Elle s’est bornée avec quelques coups de sifflets isolés au torodrome lors de la corrida du 25 août — avec femmes-toreadores, s’il vous plaît — ; elle s’est bornée, dis-je :
- À l’affichage des petites étiquettes assez spirituelles comme LES TAUREAUX DEMANDENT L’APPLICATION DE LA LOI GRAMMONT. —.OU SONT LES FAUVES ? DANS LES TRIBUNES, etc.
- À l’affichage de la protestation suivante, qui, elle, a eu une portée morale dont il serait injuste de méconnaître la valeur :
[|Citoyens honnêtes|]
Pour l’honneur de notre Patrie !
Pour enrayer la démoralisation déjà si grande dans notre cité.

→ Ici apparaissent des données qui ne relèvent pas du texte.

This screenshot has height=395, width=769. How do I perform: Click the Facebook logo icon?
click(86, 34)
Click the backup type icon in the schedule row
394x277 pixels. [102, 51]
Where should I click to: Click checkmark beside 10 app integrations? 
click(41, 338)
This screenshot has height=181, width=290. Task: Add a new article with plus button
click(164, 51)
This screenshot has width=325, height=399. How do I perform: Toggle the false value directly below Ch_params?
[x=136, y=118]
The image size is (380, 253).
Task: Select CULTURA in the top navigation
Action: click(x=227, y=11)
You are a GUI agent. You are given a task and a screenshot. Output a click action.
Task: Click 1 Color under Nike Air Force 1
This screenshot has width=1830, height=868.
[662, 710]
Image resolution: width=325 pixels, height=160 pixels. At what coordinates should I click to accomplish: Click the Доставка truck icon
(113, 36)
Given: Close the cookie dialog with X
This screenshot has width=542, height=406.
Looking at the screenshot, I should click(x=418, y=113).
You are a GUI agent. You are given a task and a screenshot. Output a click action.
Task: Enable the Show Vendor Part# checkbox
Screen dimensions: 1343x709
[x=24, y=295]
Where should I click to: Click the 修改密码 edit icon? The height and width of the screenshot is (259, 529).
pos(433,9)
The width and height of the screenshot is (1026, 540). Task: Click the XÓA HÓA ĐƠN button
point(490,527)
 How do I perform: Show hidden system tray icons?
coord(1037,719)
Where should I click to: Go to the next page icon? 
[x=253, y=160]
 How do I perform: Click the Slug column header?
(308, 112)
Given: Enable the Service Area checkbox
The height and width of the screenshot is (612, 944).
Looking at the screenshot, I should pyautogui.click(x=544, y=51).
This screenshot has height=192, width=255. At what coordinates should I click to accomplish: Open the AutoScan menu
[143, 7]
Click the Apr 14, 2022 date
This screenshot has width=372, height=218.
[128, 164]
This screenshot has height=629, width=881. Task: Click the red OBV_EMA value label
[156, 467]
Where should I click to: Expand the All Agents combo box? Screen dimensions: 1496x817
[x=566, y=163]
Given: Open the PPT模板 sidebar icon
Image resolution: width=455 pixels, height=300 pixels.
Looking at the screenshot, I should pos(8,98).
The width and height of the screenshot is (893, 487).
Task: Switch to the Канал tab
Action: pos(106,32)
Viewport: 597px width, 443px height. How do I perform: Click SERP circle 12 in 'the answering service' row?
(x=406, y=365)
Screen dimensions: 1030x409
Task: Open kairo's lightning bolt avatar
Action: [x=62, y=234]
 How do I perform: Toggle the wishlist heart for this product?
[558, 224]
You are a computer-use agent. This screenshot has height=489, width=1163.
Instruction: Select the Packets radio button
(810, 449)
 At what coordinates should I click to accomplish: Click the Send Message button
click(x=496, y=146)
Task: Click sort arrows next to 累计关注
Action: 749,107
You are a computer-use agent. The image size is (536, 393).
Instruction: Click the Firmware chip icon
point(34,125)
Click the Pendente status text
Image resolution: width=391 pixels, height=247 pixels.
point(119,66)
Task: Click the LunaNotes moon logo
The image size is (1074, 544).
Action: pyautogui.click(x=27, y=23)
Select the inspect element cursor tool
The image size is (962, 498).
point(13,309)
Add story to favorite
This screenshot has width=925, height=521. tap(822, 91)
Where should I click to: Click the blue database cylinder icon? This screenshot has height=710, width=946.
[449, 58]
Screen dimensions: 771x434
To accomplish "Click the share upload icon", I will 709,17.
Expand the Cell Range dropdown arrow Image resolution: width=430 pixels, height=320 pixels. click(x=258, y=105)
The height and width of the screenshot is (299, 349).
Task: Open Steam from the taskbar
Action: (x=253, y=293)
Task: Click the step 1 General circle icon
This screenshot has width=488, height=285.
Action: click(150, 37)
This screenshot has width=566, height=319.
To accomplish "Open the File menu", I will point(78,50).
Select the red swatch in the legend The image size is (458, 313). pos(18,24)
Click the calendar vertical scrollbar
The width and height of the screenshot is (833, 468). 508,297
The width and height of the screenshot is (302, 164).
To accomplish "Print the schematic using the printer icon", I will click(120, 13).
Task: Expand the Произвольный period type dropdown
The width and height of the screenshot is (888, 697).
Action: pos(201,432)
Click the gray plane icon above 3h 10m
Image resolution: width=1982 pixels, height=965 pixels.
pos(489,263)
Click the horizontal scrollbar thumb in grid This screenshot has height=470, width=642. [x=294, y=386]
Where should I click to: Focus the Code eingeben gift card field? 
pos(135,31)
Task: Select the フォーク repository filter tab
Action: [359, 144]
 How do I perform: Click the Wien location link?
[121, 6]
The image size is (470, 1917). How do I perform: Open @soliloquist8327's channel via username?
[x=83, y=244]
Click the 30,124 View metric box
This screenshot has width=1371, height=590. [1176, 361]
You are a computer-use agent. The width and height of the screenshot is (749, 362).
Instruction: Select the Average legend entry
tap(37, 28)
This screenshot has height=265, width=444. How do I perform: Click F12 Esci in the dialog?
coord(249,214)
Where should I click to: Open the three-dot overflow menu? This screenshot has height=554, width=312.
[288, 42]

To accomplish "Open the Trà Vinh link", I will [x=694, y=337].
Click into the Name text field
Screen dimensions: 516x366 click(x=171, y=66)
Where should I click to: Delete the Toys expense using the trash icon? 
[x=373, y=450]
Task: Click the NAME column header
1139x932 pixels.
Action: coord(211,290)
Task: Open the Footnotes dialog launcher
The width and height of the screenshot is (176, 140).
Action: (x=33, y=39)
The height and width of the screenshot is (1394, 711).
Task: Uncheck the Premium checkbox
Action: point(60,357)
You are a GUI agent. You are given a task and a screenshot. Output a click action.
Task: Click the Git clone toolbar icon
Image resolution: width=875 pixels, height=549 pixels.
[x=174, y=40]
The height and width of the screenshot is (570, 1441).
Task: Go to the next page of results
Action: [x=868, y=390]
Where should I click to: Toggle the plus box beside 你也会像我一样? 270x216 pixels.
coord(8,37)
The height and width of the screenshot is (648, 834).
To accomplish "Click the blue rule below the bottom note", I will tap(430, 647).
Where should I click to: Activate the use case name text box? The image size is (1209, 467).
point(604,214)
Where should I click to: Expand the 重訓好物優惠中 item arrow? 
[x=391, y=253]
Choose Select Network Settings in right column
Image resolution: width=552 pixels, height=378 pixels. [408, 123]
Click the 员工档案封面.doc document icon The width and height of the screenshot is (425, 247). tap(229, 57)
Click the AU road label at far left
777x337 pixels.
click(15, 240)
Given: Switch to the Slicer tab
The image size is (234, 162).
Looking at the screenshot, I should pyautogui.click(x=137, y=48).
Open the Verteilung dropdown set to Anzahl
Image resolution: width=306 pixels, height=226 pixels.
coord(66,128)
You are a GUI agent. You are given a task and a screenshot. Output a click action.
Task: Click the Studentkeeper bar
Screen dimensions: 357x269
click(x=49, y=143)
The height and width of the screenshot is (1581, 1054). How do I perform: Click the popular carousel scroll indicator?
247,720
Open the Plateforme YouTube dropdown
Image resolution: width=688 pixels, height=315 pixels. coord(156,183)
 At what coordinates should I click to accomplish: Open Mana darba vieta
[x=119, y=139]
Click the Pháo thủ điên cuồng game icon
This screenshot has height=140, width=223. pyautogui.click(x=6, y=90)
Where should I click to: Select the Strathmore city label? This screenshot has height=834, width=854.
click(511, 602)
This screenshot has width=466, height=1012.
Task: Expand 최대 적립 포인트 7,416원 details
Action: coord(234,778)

Pour conserver auprès des nations environnantes le beau renom de la galanterie française.
Nous ne laisserons pas passer sous silence le fait que le 18 août des animaux seront martyrisés et que des femmes exposeront leur vie pour l’amusement de quelques blasés.
En vain les administrateurs du torodrome s’efforceront-ils d’acclimater chez nous ces jeux barbares.
Ils n’y réussiront pas !
1. – Parce que le peuple français a encore du cœur et qu’il protestera au nom de l’humanité.
2. – Parce qu’il protestera au nom de la loi qui représente des siècles de labeurs et de luttes.
Et enfin parce que les honnêtes gens de tous les partis et les chrétiens de toutes dénominations s’abstiendront d’aller aux courses de taureaux et feront contre ce sport de décadents, une propagande énergique et incéssante.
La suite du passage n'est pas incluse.